Results could mean changes in the way they are distributed.
California Assemblymen Eric Linder and Mike Gatto want some answers to the alleged abuse of disabled parking placards.
They have requested an audit of the Department of Motor Vehicles, saying the problem starts with them.
Two years ago San Diego news channel NBC 7 exposed that city and state employees were parking downtown, using placards that did not belong to them.
“I have been following this issue for quite some time and I’ve seen the reports on your station, where sting operations occur and a lot of drivers who are clearly abusing the system,” Gatto said. “The public is very sick of what’s going on out there, they have seen the stories, they have seen the streets where every single car has a placard displayed, they know there are people abusing the system and taking advantage of it.”
The audit was requested by the assemblymen last year, and those results are expected to be released in just a few weeks.
The audit is looking closely at a few key concerns which include:
- If medical providers and doctors are vouching for people who aren't really disabled?
- If some people been issued more than one placard?
- How many placards are still out there even though the owner is deceased?

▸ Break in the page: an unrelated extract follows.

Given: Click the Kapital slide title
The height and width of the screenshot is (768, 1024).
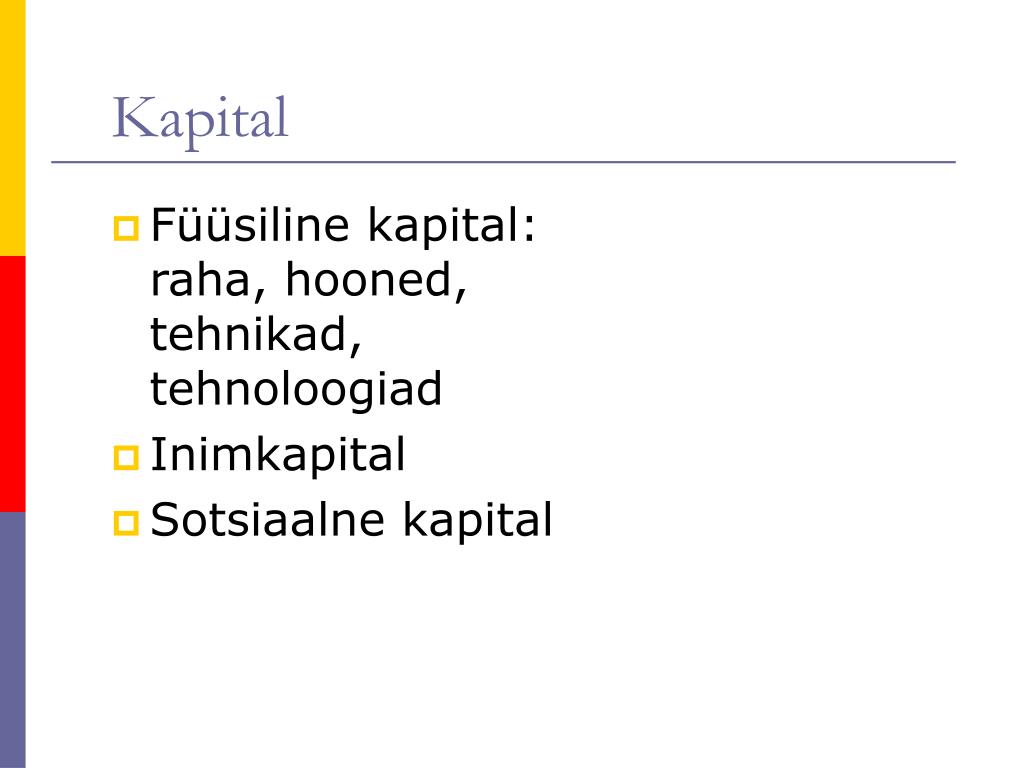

Gatto is eager to see the findings of the audit, saying they could result in DMV policy changes and new laws.
“You have unethical members of the public that are willing to take these spots away from those that need them,” he told NBC. “You probably have doctors that should not be issuing these placards unless they truly are disabled and then you have the government failing. The DMV should be stronger in how they handle the program.”
The DMV said they cannot officially comment about the issue until they see the auditor’s report, but they do say they are cracking down on the mistreatment of privileges.
“The DMV takes crimes relating to disabled parking placards seriously and reviews every complaint it receives. The DMV Investigations Division attempts to conduct at least one proactive Disabled Person Parking Placard enforcement operation each month. Individual complaints are investigated as they are received. In the past three fiscal years, DMV investigators conducted 270 enforcement operations throughout the state and issued 2,019 misdemeanor citations for disabled parking placard abuse," said Jessica Gonzalez, Assistant Deputy Director of Public Affairs with the California DMV.
Since 2015, the San Diego City Council has increased penalties for disabled placard abuse, including heavier fines and tighter law enforcement protocols.